“Surgery is sex, isn’t it?” That question isn’t the only moment where David Cronenberg’sCrimes of the Future feels like it’s summing up the filmmaker’s whole squishy, creepy, body-horror deal. But it is the most succinct summary. So it makes sense that the movie returns to similar phrases and ideas as it rolls out its near-future science fiction world. At one point, a character refers to less gory physical expressions of lust as “the old sex” — which not only shrugs off the entire past history of physical bodies but also sounds like a riff on the “new flesh” extolled in Cronenberg’s 1983 sci-fi horror nightmare Videodrome.
Yet for a movie in which characters who aren’t doctors repeatedly perform surgery on each other, sometimes for art’s sake, Crimes of the Future doesn’t feel as confrontational as past Cronenberg provocations, like 1996’s Crash. (That’s the one about people who consider vehicular accidents sexy, not the Oscar-winning racism mess.) At times, it’s downright weary.
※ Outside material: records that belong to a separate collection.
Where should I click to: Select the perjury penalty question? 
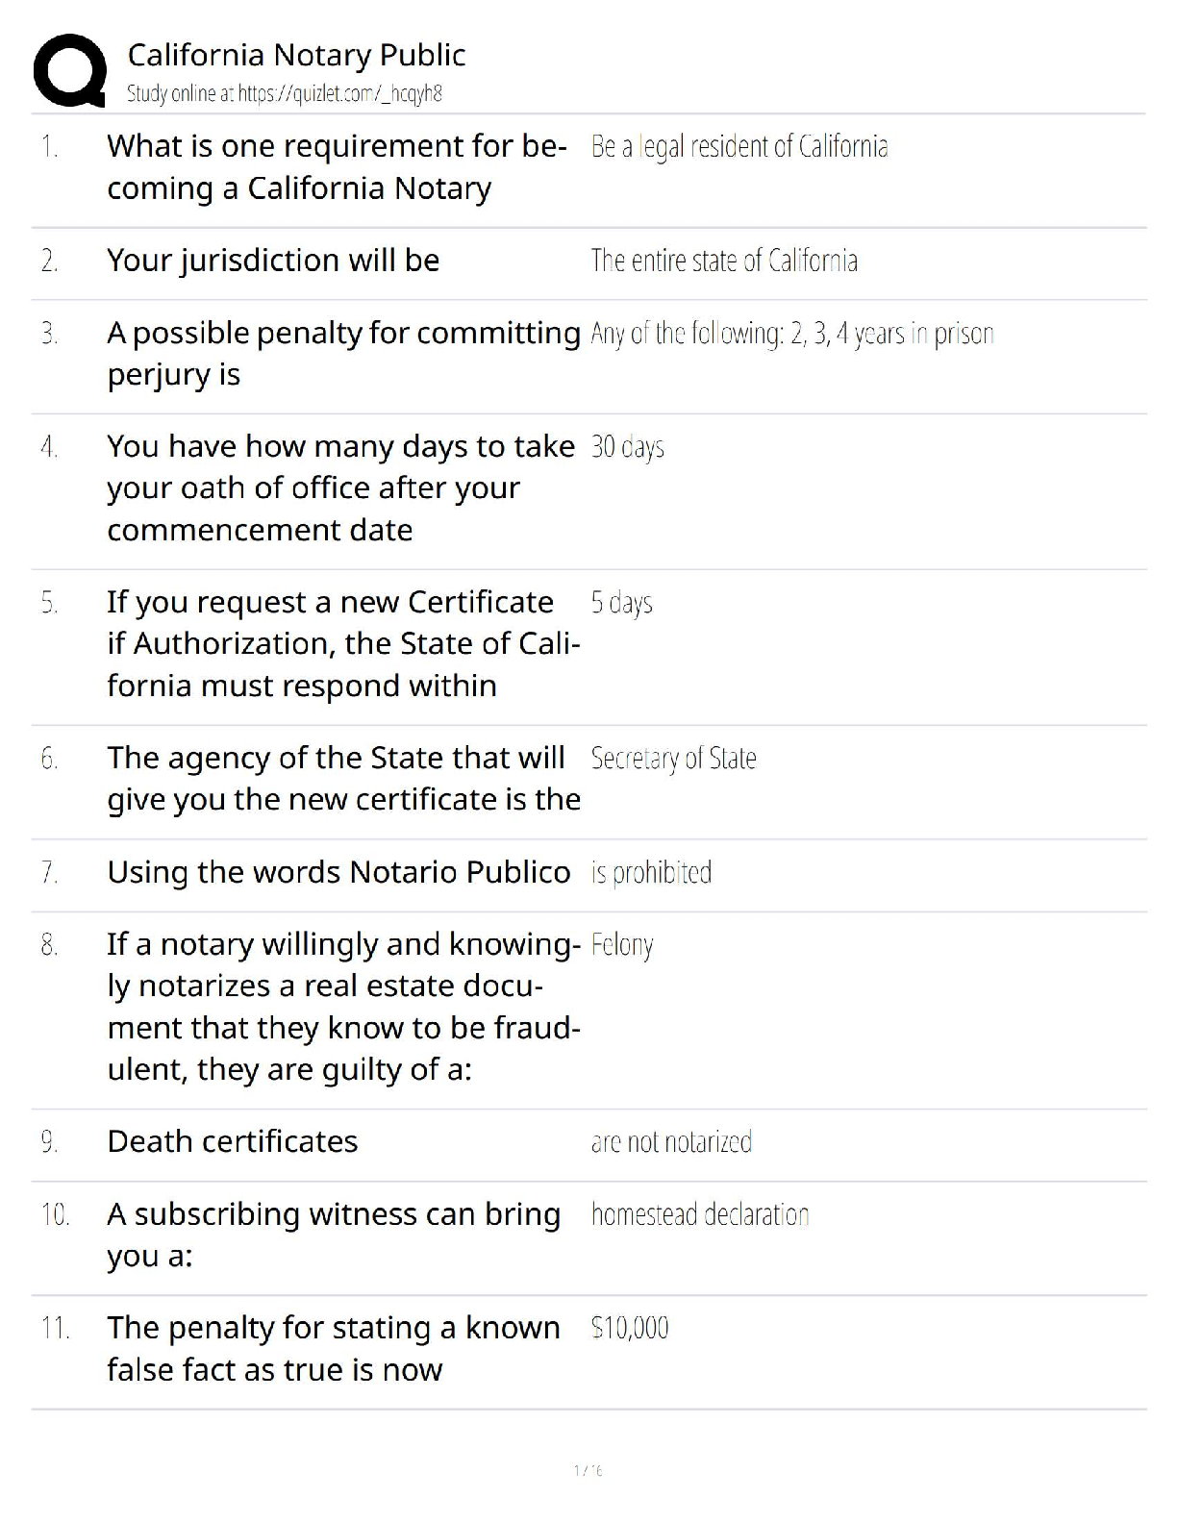(x=343, y=353)
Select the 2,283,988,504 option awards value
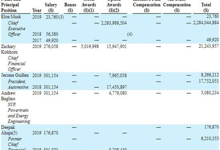Screen dimensions: 220x150 pos(114,23)
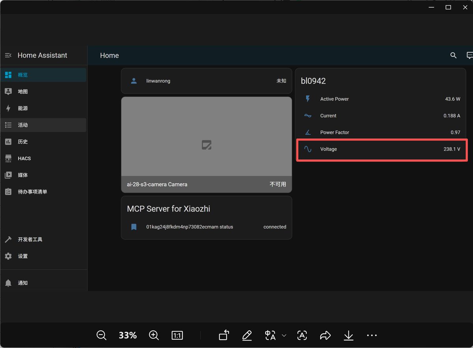The height and width of the screenshot is (348, 473).
Task: Open the share arrow icon
Action: click(325, 335)
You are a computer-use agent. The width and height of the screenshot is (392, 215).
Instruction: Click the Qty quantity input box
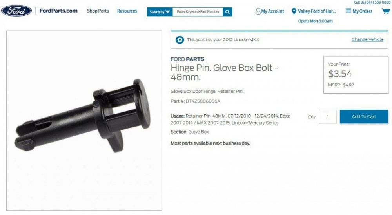point(328,116)
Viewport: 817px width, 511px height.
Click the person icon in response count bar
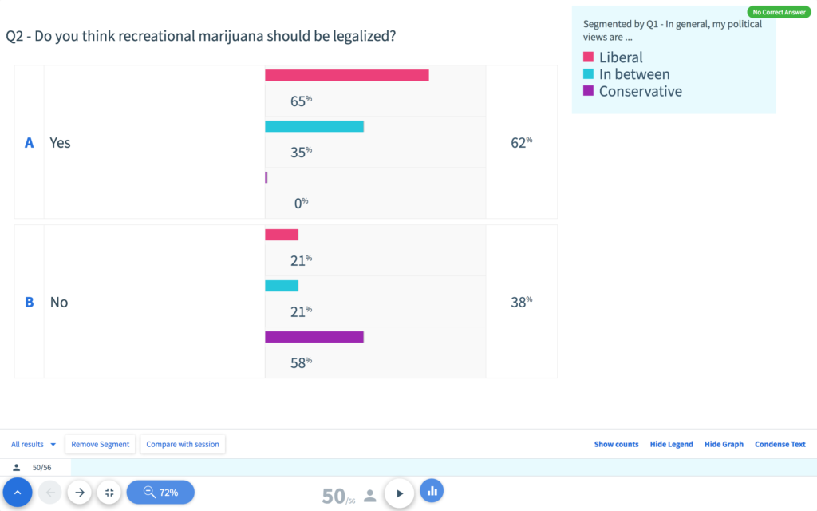tap(17, 468)

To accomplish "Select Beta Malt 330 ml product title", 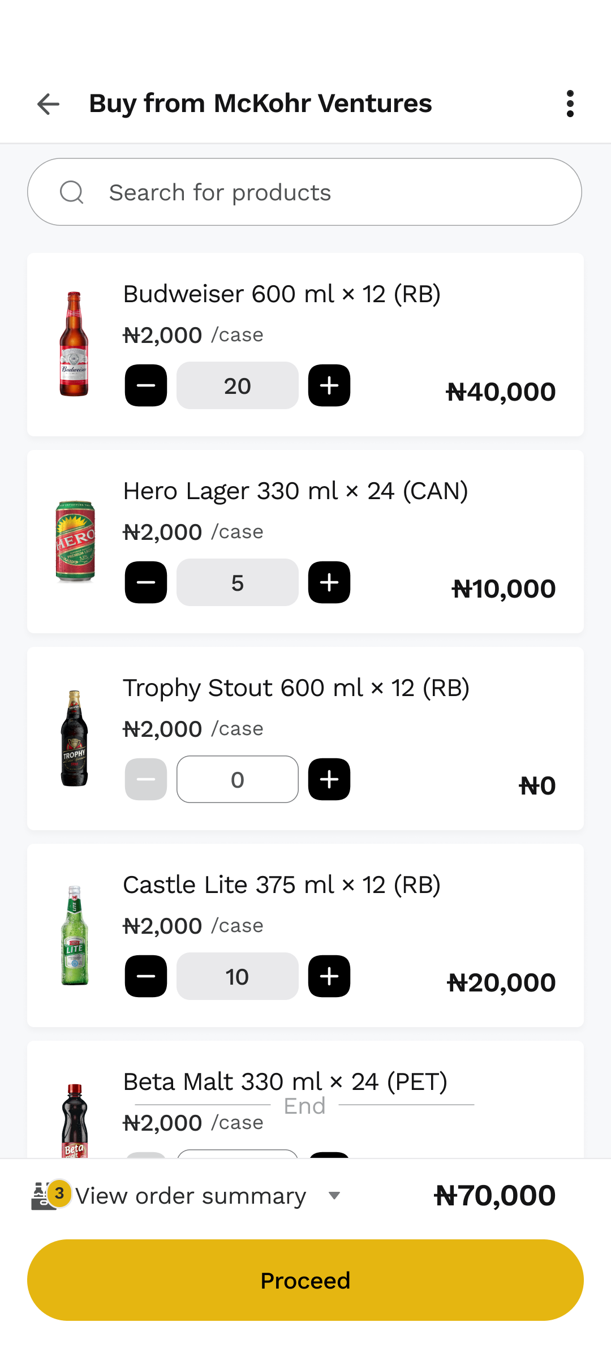I will point(285,1082).
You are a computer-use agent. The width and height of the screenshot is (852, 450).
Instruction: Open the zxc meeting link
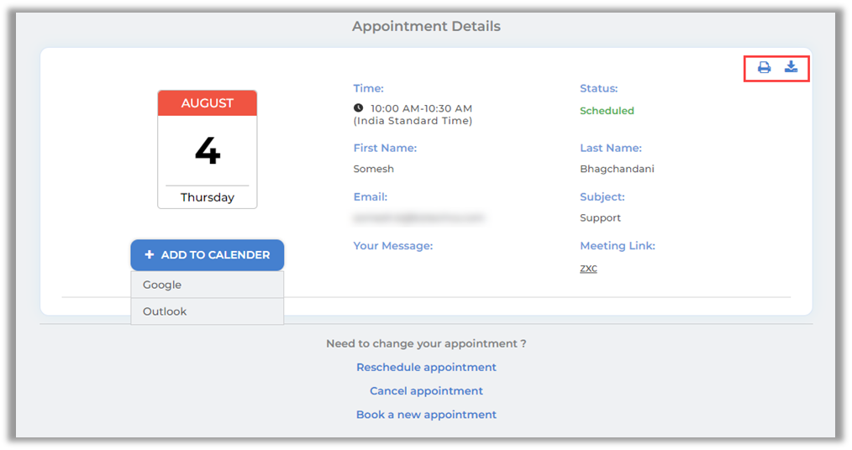pyautogui.click(x=588, y=269)
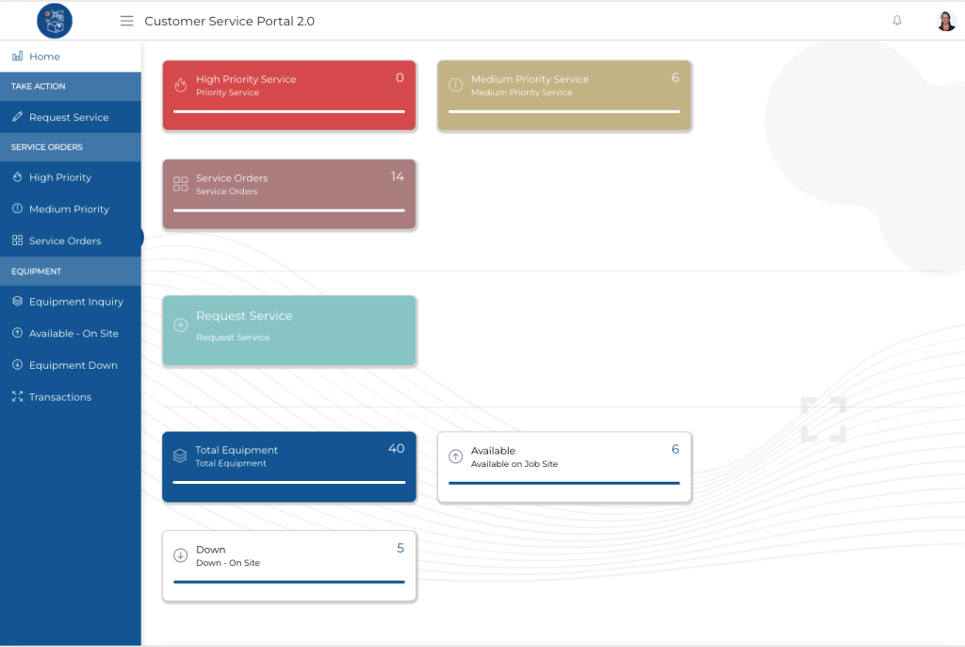
Task: Open the hamburger menu next to the portal title
Action: point(126,20)
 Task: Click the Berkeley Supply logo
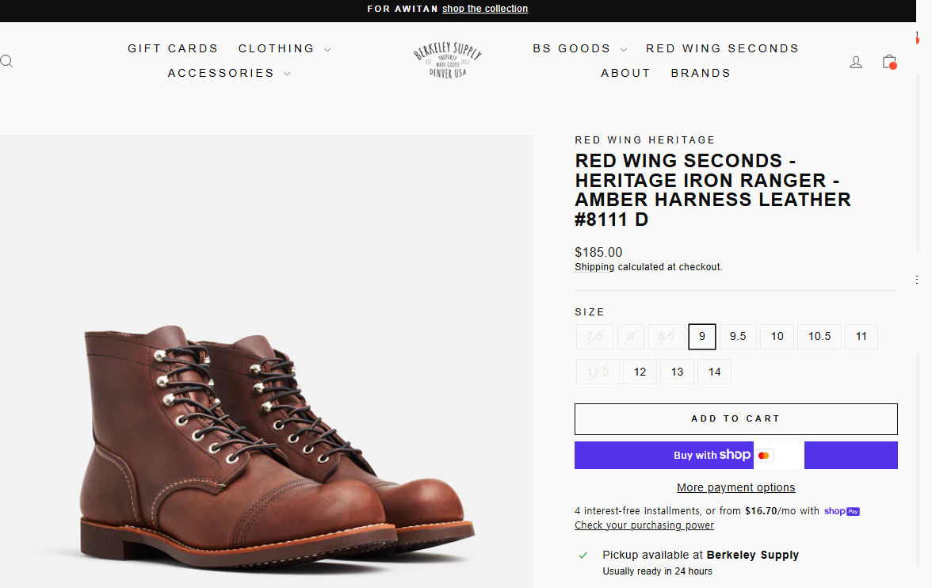448,60
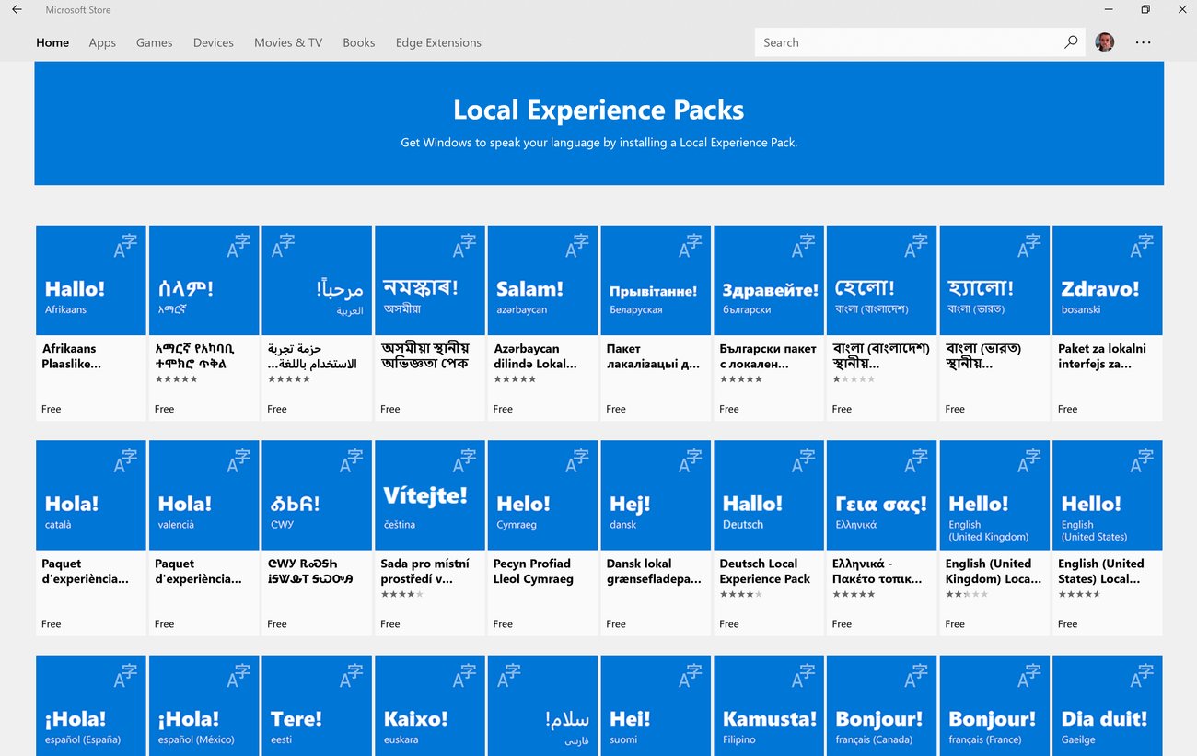Open the Games section
1197x756 pixels.
click(x=154, y=42)
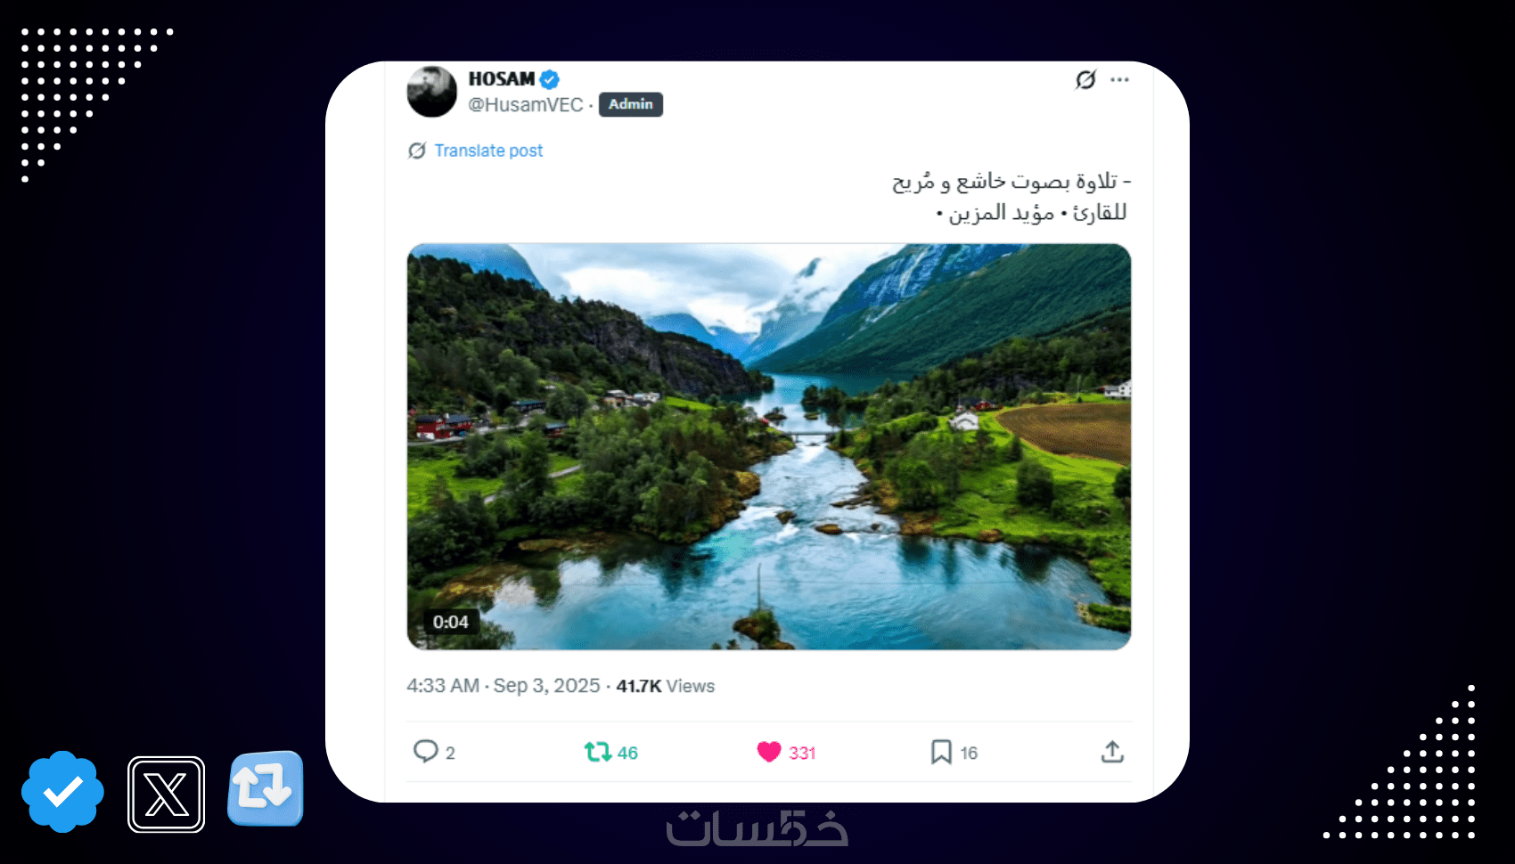The width and height of the screenshot is (1515, 864).
Task: Open the @HusamVEC handle link
Action: tap(526, 105)
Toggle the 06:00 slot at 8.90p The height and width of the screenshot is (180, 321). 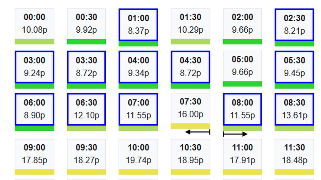(34, 109)
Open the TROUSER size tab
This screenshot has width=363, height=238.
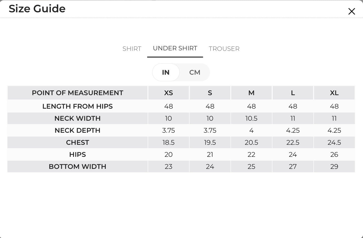tap(224, 49)
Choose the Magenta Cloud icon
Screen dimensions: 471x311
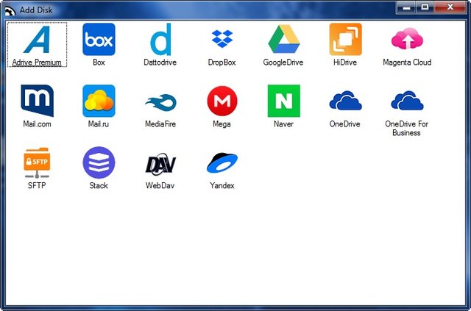(407, 40)
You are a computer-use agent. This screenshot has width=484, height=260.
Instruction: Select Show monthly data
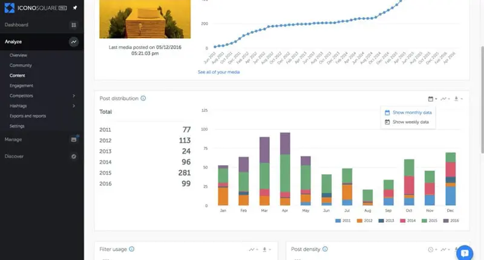pyautogui.click(x=411, y=112)
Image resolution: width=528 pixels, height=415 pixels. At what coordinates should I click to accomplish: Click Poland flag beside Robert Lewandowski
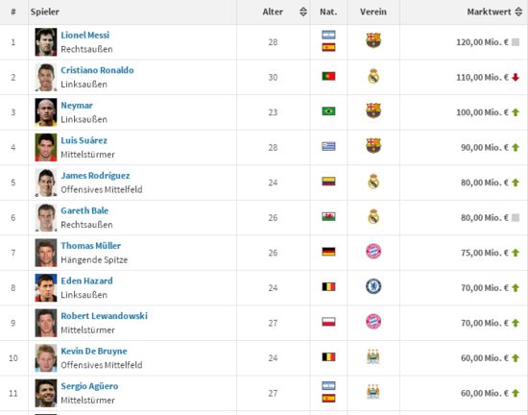(328, 322)
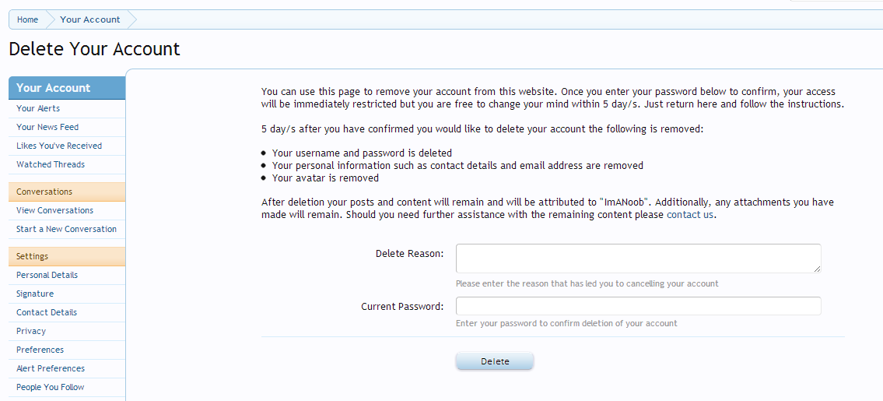Follow the contact us link
Viewport: 883px width, 401px height.
[689, 215]
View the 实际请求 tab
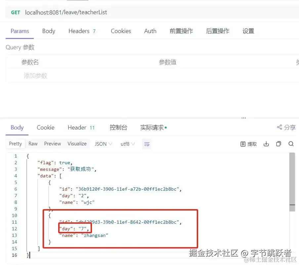Viewport: 299px width, 265px height. 151,128
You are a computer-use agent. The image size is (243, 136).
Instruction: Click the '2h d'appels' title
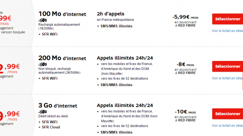pos(111,14)
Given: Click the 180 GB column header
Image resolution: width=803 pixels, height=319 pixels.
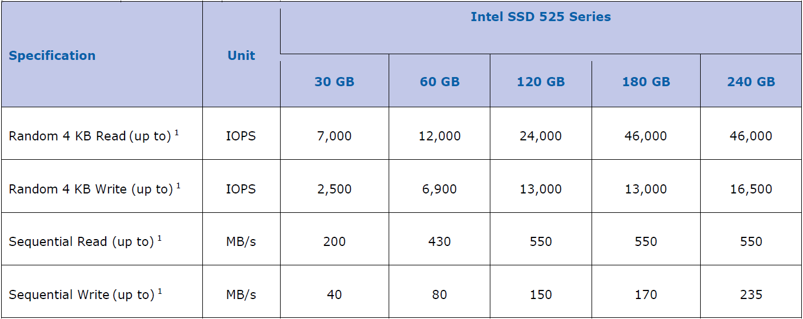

Set in an unspecified future when humankind has begun to evolve away from feeling pain, the movie follows performance-artist couple Saul Tenser (Viggo Mortensen) and Caprice (Léa Seydoux), whose work features an unusual double act of “desktop surgery.” Saul grows new organs, which Caprice tattoos and then removes in front of an audience, using a fleshy, rubbery, extremely Cronenbergian control panel that controls bony, extremely Cronenbergian surgical instruments. Are Saul’s growths advantageous or harmful? Without traditional pain, it’s hard to tell — though in spite of his ability to withstand repeated surgeries, Saul doesn’t exactly look comfortable. He appears to hover somewhere between ennui and agony.